• _WHAT IS ASKED_
Repeat the material below word for word, starting with its first line and going on through the line with "pos(1007,96)". Leave the pictures out of your answer.

• _INPUT RECORDS_
☆ ☆ ☆ ☆ ☆
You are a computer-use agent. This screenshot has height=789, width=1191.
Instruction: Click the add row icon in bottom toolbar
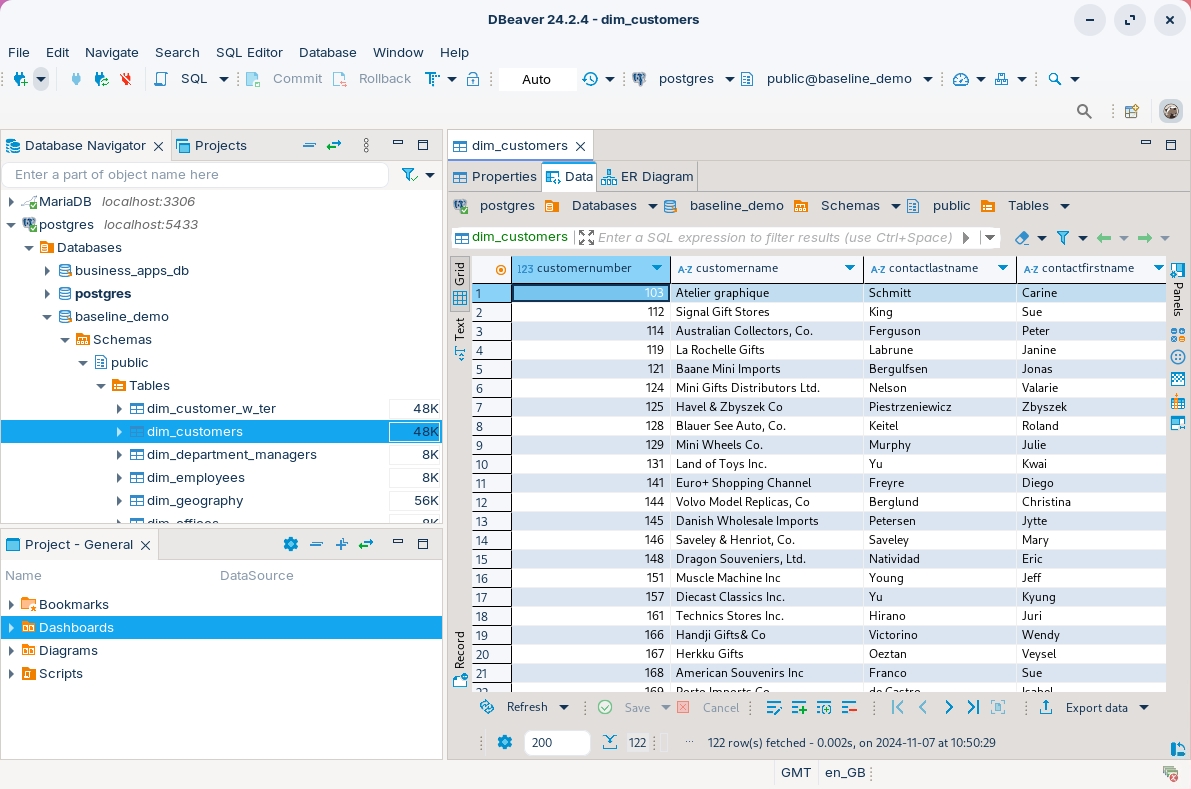(799, 707)
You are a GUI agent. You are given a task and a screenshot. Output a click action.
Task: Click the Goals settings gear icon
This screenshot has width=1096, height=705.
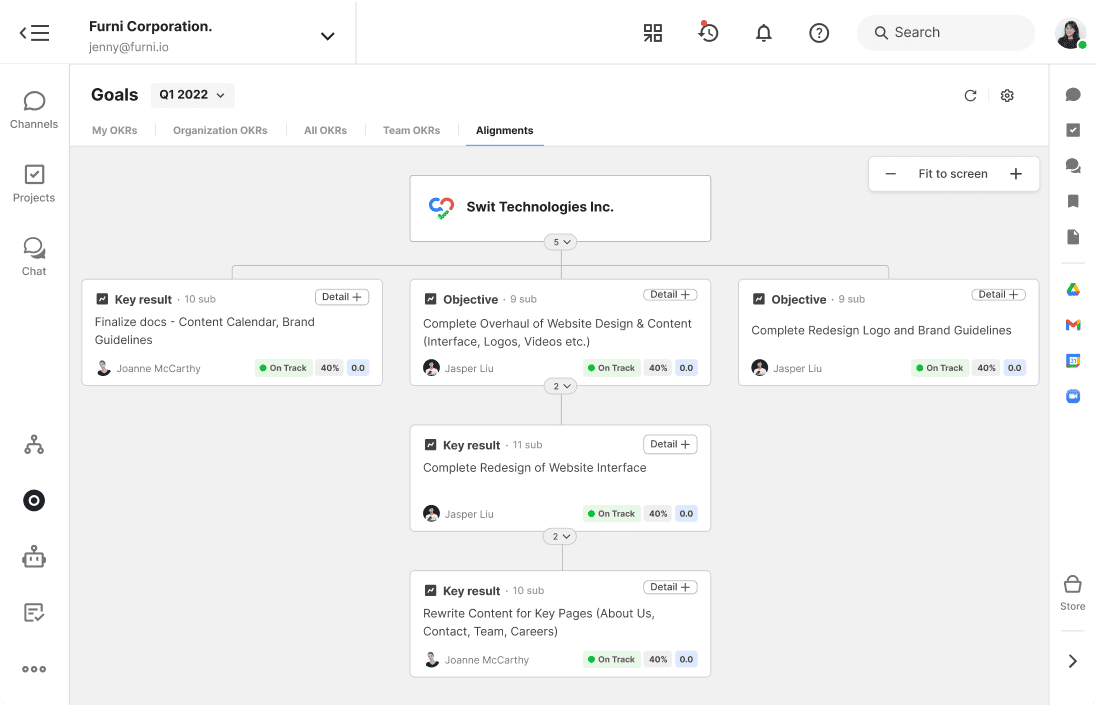pos(1007,96)
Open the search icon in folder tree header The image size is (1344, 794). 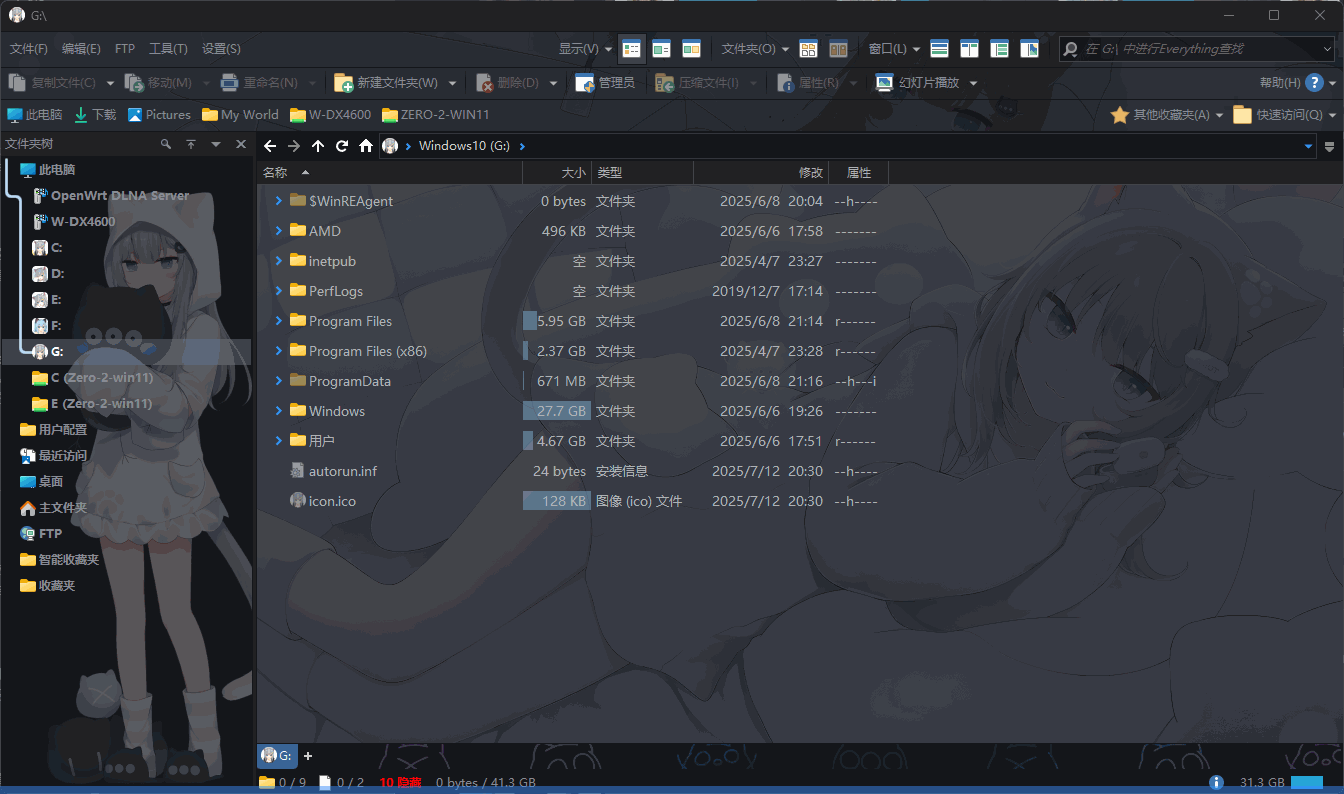tap(166, 145)
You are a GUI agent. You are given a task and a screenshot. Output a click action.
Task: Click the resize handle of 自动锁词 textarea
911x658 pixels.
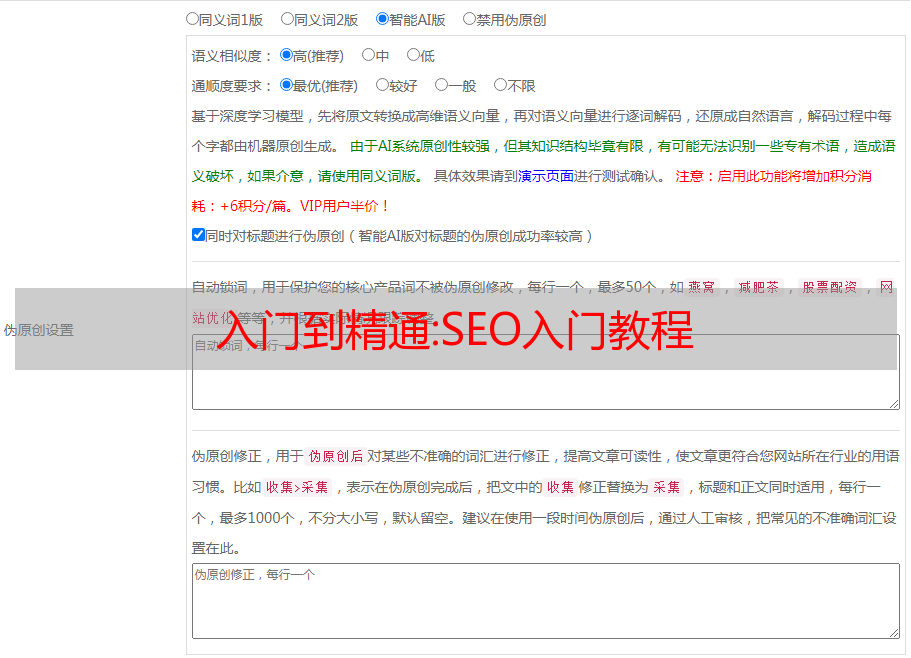click(x=893, y=402)
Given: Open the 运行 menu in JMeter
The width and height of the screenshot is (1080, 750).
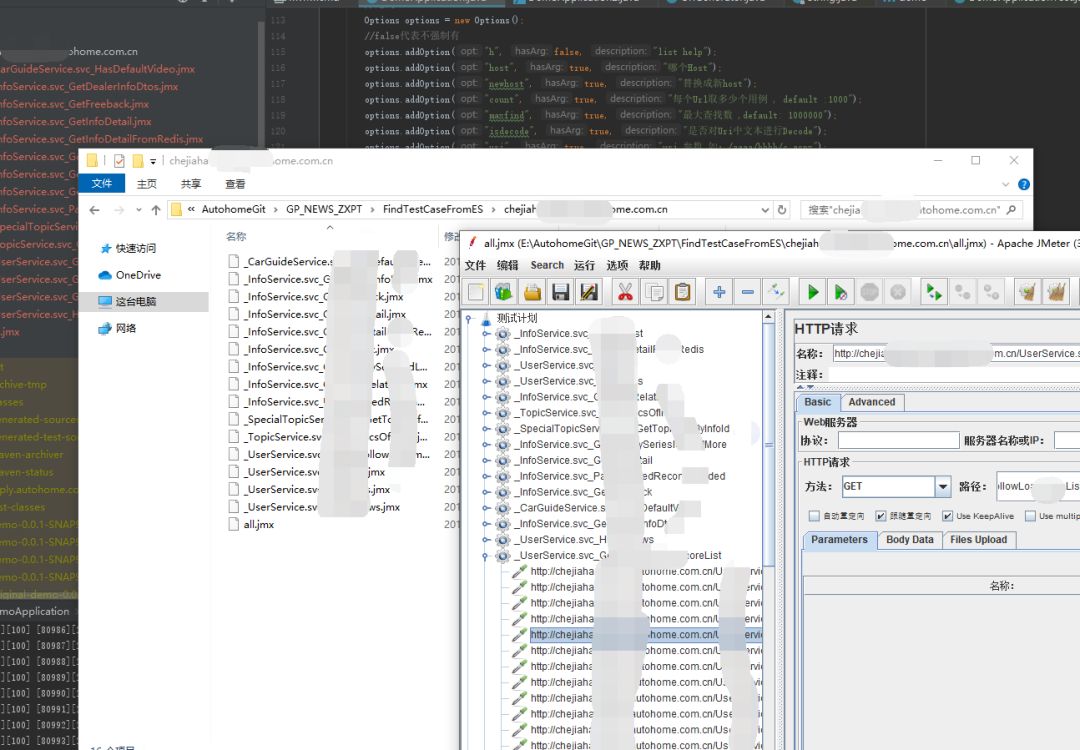Looking at the screenshot, I should (x=584, y=265).
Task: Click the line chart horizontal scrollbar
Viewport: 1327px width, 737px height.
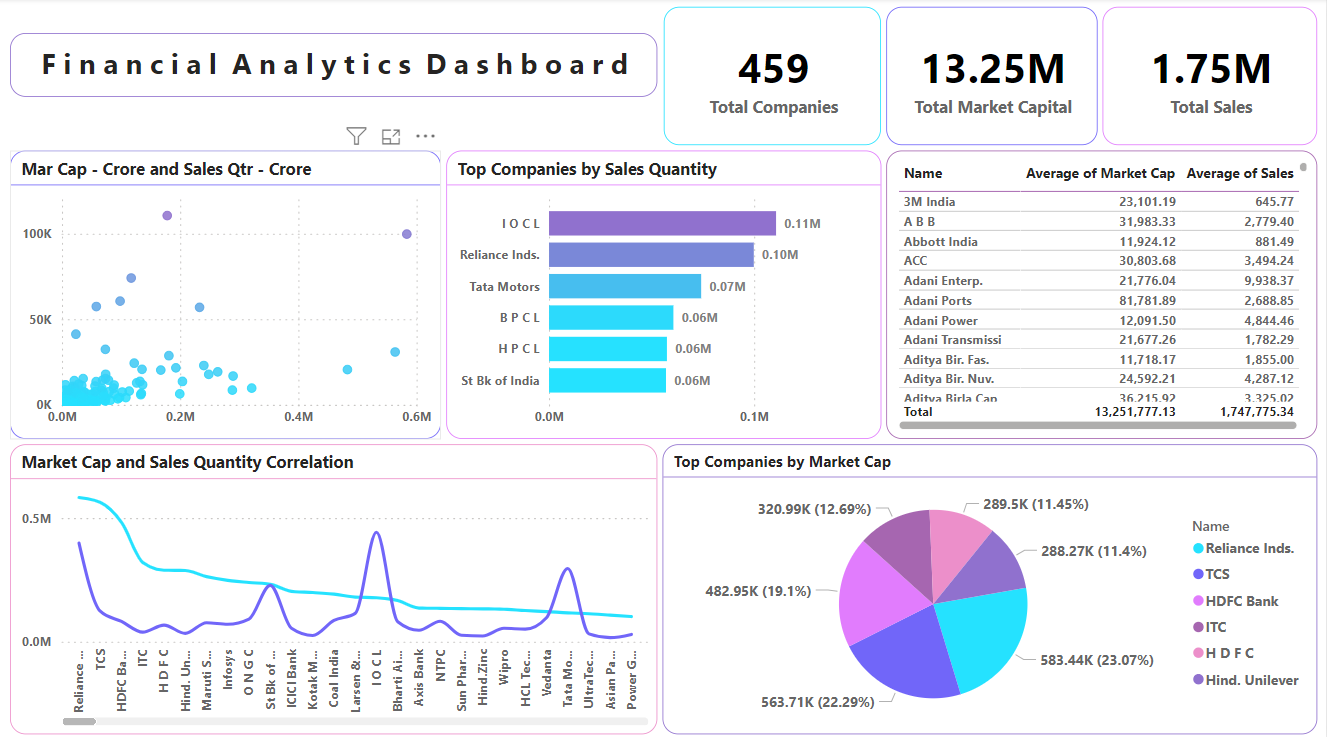Action: 81,720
☆ ☆ ☆ ☆ ☆
• _OUTPUT BELOW_
You are a computer-use agent. This screenshot has height=789, width=1191.
Instruction: Click the add row icon in bottom toolbar
(799, 707)
You are a GUI agent. You are given a task and a screenshot. Output a click action.
Task: Click the Goals settings gear icon
This screenshot has width=1096, height=705.
pos(1007,96)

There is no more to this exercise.